Over de verdiepinghoogte, ook een van de hoofdpunten, waarop het wetsontwerp gericht is, hield de Heer Gortzak een betoog, die hier verband legde met de oppervlakte van de vertrekken. Er kwam ten slotte een amendement-van Vliet voor de dag, dat in zijn eerste lezing beoogde de bevoegdheid van de Kroon tot de vaststelling van centrale bouwvoorschriften en het buiten werking stellen van gemeentelijke bepalingen terzake terug te brengen tot voorschriften van bouwtechnische aard.

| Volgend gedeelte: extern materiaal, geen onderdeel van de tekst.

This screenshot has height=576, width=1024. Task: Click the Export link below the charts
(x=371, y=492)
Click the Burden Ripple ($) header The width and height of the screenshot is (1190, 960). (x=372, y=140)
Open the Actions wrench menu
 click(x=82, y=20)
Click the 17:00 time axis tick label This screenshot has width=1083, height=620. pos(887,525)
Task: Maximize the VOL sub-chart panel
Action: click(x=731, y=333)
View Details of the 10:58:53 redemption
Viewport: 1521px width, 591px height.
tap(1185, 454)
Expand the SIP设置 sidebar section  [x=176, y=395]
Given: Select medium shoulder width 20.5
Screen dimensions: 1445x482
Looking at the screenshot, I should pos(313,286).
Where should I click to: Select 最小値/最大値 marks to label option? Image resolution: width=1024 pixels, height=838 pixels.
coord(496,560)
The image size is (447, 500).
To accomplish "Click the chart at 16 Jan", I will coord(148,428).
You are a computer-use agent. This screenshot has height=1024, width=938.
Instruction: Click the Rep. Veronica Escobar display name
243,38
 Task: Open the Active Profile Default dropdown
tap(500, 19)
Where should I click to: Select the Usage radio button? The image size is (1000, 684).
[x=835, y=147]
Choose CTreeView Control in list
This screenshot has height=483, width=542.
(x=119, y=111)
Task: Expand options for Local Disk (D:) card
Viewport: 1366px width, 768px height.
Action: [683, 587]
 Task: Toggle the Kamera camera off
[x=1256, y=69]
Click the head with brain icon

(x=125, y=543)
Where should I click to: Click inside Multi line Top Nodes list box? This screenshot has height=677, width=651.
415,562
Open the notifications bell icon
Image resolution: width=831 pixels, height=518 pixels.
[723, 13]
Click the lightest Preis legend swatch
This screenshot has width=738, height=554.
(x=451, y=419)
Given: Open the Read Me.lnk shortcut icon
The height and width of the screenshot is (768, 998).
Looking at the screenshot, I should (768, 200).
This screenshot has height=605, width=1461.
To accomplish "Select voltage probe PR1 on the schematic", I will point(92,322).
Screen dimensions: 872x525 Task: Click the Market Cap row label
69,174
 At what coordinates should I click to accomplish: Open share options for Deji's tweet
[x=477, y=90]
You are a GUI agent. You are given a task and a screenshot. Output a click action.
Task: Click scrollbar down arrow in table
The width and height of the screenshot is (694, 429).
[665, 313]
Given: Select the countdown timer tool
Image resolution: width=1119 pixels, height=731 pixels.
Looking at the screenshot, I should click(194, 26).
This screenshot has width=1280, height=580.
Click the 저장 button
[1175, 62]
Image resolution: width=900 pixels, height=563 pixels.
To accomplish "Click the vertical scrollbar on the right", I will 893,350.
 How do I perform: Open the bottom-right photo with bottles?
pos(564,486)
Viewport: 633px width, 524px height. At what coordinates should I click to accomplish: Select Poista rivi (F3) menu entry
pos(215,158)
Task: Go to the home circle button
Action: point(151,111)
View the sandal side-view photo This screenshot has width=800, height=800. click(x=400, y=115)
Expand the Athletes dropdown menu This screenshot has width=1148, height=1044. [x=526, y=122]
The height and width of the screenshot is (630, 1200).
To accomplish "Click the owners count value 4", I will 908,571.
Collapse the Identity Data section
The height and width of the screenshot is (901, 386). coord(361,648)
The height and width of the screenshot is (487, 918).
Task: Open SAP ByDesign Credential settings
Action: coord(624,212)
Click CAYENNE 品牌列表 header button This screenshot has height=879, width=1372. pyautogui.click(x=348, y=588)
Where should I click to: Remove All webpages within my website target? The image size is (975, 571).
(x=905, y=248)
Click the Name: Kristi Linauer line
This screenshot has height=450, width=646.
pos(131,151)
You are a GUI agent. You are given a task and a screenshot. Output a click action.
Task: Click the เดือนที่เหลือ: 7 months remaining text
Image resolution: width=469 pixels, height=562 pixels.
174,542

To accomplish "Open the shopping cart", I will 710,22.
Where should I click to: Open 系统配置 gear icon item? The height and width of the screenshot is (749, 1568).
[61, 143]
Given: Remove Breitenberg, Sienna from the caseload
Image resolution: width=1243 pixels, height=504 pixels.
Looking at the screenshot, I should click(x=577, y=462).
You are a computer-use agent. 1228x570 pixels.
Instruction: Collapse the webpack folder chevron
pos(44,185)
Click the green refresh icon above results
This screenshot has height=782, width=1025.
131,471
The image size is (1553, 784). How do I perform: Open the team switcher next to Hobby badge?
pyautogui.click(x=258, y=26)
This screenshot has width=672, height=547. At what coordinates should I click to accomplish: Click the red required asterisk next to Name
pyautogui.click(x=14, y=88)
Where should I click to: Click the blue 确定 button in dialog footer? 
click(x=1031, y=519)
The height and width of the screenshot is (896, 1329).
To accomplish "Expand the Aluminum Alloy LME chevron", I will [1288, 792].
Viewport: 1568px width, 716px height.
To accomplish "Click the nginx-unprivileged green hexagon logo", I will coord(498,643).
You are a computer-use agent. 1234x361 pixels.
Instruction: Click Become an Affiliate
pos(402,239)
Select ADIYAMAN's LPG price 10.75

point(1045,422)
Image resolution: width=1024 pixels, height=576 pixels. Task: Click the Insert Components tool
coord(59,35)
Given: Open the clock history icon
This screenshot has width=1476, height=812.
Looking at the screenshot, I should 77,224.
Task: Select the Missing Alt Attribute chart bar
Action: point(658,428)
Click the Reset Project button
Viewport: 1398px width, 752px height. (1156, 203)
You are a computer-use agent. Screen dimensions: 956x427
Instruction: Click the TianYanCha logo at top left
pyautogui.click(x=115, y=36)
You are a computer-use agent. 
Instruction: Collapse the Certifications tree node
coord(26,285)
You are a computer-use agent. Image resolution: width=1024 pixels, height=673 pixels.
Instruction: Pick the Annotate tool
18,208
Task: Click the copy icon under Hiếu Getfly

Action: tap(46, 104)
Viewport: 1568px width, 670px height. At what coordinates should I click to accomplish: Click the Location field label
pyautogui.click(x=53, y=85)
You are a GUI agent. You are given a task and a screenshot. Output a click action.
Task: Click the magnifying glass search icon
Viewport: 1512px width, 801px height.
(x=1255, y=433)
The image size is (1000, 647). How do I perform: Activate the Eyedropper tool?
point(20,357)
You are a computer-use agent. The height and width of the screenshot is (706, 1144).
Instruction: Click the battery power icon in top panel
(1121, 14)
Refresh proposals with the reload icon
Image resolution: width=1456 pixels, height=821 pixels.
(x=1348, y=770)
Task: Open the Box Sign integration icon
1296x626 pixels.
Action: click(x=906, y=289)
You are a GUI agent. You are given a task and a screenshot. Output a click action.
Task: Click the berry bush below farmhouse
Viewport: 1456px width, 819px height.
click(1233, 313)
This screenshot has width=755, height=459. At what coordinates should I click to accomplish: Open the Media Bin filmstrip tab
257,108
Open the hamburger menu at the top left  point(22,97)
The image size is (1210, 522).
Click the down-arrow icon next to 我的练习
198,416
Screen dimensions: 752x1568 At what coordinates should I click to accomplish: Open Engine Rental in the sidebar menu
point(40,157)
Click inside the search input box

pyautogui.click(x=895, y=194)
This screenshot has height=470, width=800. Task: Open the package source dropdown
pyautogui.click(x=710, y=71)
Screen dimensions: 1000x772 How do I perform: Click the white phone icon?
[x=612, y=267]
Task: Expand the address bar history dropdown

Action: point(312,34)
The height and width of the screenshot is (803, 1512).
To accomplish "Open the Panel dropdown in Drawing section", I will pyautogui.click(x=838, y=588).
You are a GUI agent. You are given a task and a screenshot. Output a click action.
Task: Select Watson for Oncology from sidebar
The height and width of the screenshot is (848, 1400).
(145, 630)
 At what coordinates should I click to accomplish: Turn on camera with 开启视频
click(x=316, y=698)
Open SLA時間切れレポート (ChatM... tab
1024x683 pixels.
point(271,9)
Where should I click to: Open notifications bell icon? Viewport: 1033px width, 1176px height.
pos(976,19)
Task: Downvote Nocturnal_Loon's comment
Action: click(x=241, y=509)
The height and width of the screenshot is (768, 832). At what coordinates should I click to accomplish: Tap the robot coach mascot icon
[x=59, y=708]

Toen de Minister erop gewezen had dat dit criterium zeer vaag is, namen de voorstellers hun amendement terug om het te vervangen door een nieuw, waarin een enumeratie wordt gegeven van de voorschriften, die door de nieuwe centrale bevoegdheid zouden worden bestreken. Deze zou omvatten: de hoogte van vertrekken en de afmetingen van trappen, toegangen en portalen; de hechtheid in het bizonder van funderingen, muren, kelders, vloeren, trappen, zolderingen en daken: de voorkoming van vochtigheid: de schoorstenen, de toetreding van licht en lucht, de privaten: de verwijdering van water en vuil, en ten slotte andere onderwerpen van bouwtechnische aard. Aan deze laatste categorie kleeft uiteraard opnieuw het bezwaar van de vaagheid, maar de voorstellers moesten hier een middenweg zoeken tussen de algemene omschrijving, die te weinig houvast bood en de limitatieve opsomming, die de kans opleverde dat zij een te nauw keurslijf zou vormen, als de praktijk wellicht op moeilijkheden zou stuiten, die zij in hun opsomming niet hadden voorzien. De hoofdzaak voor hen was klaarblijkelijk de Regering de kans te benemen dat zij zich in de bepaling inzake het aantal slaapkamers zou mengen. Nadat de Minister het amendement had overgenomen, werd het aldus gewijzigde voorstel aanvaard.

Zoals bekend bevat het wetsontwerp nog een tweede bestanddeel, dat aan de woningverbetering raakt. De opzet was aan het geldende voorschrift van de Wederopbouwwet, dat aan B. en W. de bevoegdheid verleent op te treden tegen verwaarlozing van het onderhoud van woningen, een iets ruimer strekking te geven door daarin uitdrukkelijk te begrijpen gevallen, waarin de bewoonbaarheid dreigt te worden geschaad. Men wilde dus buiten twijfel stellen dat het onnodig is te wachten met iningrijpen tot de schade aan de bewoonbaarheid zich heeft doen gelden. De grief tegen deze verruiming was de Heer van Vliet vertolkte dit dat hier de feitelijk te constateren toestand als norm werd losgelaten. Gegeven de moeilijkheid van de exploitatie van woningen zou dit te ver gaan. De Minister betoogde dat het voorstel niet anders inhield dan een verduidelijking van wat altijd de bedoeling van de geldende wetstekst was geweest, maar de meerderheid van de Kamer bleef op een afwijzend standpunt staan. Het voorstel ten aanzien van dit onderwerp werd met 38 tegen 29 stemmen verworpen.